Jorge Blanco, renowned for his colorful sculpture installations with the lyricism and grand proportions that heighten a viewer's sense of imagination, presents SOLO BLANCO at Alfstad& Contemporary, April 19 – May 19. This is Blanco’s first solo exhibition in Sarasota, where the Venezuela-born artist has lived and worked for two decades. “It brings me much joy to finally have my first solo exhibition in my adopted hometown of Sarasota,” says Blanco.
Jorge Blanco is celebrated for the geometric, often representational, and always playful, industrial-inspired sculptures he first fabricated from thick flat slabs of painted wood, bronze, and most recently aluminum. Playing off of Alexander Calder's Stabile's of the 20th Century, Blanco's stationary abstract sculptures can portray figures, and everyday objects, with few simple forms—a semi-circle and hole become a Picassoesque face on top of shapes perhaps pulled from a Miro painting that forms the foundation of the figure. The works, filled with humor and amusing proportions, evoke whimsy and delight. “My goal is to produce happiness,” says Blanco, “and, to have viewers of my work enjoy the beautiful part of life.”

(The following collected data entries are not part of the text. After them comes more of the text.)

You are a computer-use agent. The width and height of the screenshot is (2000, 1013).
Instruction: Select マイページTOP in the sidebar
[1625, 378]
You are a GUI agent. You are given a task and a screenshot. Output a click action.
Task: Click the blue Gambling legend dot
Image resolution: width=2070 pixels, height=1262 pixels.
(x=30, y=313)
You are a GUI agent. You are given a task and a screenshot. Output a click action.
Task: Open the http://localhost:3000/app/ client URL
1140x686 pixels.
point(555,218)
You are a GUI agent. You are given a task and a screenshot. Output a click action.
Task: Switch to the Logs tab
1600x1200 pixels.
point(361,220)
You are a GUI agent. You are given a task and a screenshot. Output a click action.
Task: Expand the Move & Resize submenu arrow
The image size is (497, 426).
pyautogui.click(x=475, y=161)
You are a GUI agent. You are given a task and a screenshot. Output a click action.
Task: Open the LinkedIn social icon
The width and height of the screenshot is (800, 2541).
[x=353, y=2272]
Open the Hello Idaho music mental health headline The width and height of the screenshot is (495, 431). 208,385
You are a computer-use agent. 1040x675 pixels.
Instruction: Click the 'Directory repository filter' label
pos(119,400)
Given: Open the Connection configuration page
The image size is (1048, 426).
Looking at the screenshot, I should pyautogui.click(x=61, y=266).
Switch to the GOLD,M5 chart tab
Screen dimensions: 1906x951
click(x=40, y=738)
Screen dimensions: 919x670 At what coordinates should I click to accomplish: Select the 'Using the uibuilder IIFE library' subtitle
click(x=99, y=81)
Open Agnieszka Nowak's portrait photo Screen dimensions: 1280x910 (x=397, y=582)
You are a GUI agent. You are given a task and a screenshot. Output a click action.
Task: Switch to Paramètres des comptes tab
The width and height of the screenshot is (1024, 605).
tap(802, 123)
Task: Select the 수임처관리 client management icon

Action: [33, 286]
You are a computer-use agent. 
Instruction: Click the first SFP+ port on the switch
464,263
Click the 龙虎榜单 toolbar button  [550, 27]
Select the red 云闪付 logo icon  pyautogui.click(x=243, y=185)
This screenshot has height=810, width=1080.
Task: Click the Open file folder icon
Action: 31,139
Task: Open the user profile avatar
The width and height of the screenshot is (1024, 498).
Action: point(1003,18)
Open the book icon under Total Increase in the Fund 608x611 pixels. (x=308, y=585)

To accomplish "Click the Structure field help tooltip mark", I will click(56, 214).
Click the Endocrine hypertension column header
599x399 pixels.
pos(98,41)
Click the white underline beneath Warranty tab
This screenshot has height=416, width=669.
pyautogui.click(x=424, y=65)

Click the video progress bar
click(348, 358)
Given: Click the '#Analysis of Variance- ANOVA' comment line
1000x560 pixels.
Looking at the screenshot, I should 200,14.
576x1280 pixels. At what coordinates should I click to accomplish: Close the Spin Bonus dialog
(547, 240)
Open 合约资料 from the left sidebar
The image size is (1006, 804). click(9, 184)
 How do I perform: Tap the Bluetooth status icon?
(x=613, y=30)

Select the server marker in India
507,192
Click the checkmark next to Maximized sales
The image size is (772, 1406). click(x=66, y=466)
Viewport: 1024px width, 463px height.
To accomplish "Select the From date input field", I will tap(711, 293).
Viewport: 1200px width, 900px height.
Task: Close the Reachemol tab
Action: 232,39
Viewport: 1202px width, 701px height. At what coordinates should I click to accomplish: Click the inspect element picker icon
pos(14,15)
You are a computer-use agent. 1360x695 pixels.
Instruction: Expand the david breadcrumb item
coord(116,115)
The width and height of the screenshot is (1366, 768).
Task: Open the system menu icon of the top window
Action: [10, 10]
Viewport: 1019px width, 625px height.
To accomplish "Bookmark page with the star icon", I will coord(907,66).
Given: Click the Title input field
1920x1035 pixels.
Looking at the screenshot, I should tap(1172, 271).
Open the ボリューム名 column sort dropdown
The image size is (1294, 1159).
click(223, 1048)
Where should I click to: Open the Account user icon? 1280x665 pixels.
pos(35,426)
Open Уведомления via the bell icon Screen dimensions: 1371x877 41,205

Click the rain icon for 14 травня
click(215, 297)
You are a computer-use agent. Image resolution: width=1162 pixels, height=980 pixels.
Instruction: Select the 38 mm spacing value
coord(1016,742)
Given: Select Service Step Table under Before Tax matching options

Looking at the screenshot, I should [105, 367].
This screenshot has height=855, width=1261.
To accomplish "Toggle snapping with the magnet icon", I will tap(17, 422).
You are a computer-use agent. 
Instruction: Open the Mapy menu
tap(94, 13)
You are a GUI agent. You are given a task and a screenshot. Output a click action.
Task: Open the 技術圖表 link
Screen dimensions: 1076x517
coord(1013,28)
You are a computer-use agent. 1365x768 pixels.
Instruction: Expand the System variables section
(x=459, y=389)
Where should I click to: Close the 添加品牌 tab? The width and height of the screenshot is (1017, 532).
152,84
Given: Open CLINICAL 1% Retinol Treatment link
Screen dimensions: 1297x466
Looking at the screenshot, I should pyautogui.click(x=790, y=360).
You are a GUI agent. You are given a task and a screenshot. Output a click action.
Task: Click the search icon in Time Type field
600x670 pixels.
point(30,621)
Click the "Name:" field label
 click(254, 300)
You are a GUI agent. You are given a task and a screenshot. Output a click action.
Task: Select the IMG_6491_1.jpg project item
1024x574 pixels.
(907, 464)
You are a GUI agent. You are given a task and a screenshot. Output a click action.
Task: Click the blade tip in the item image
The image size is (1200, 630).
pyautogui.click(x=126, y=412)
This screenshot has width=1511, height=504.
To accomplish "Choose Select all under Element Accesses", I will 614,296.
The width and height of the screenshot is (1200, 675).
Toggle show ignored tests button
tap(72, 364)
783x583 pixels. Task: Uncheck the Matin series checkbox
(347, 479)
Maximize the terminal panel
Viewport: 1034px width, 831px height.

In the early 80s, the artist began receiving recognition for a comic strip he produced about an exiled man on a tiny island with a single palm tree—the perfect setting for a comical Castaway. Simultaneously, Blanco was in charge of all graphics designed for the Museo de Los Niños de Caracas (Children’s Museum of Caracas), an institution comparable to a small Disney-land that aimed to teach children about science, technology, culture, and arts. It was there that Blanco created the Museum's mascot, a playful and curious child named Museito, as well as the institution’s entire collection of graphics, signage, publications, animations and promotional materials. That playfulness and whimsy, along with the art historical reference of Klee, Calder and Miro is apparent in all of Blanco’s internationally acclaimed sculptures.
While, Blanco’s sculptures can be found in private collections throughout more than forty countries, the increasing monumentality of the artist’s works can now be found as public sculptures in thirty locations spread over the continents of South America, Asia, and North America. The Alfstad& Contemporary exhibition will to be the first to include both large and moderately scaled works by Blanco in the same setting. Included are nine powder coated aluminum sculptures ranging from tabletop scale to the 14-foot grand scale, Zephyrus (Wind of the West, messenger of spring).
In continuation, Blanco’s 18-foot-tall BRAVO! sculpture will be unveiled as the City of Sarasota’s newest Public Artwork late summer this year. “This exhibition gives me the rare opportunity to feature some of my favorite large-scale Public Artworks at the same time as my newest smaller-scaled sculptures.”